The philosophy Occam’s Razor applied to software development says that the correct approach to programming is the simplest one that solves the problem at hand. We, the mere mortals know it very well as the K.I.S.S (Keep it simple stupid!) principle. But behold the cheesy title, there is a point to be made. Back to the subject, one of the principles as explained by Tim Berners-Lee used while designing HTTP was the Rule of least power which is a derivative of Occam’s Razor:

Computer Science in the 1960s to 80s spent a lot of effort making languages that were as powerful as possible. Nowadays we have to appreciate the reasons for picking not the most powerful solution but the least powerful. The reason for this is that the less powerful the language, the more you can do with the data stored in that language. If you write it in a simple declarative form, anyone can write a program to analyze it in many ways. The Semantic Web is an attempt, largely, to map large quantities of existing data onto a common language so that the data can be analyzed in ways never dreamed of by its creators.

Thus, APIs as designed on top of HTTP adhere to the same principles.

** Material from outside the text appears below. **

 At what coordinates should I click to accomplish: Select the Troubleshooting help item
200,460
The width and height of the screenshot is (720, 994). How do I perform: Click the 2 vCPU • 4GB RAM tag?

They are intended to model the real-world application interactions along with the microservices modeling the different cohesive parts of application itself. There is a lot of semantic meanings embedded into each of these definitions – API names/variables and the microservice partitioning and their dependencies. We will revisit this at a later point. For this discussion, the rationale behind bringing this up is that the evolution has taken place in the application design and implementation, but the whole world of development tools that help us build and develop on the other hand is lagging. We are still using the same old brute-force debugging methods of error logging, manually writing the API definitions in several ways; once for development and another time for testing and yet another for publishing. We still manually write our test cases, manually dig through logs for root-causing. When services are separated out and an API execution goes through several services before returning, the whole “distributed debugging” is still a nightmare for us developers. With different teams working on each of these services, the dreaded red tape makes an appearance. We are building multi-tools with many uses but also with as many ways to cut ourselves with. We can do better, right? We can definitely do better! In the misquoted words of Ray Kinsella from the film Field of Dreams:

If you build it, they will come.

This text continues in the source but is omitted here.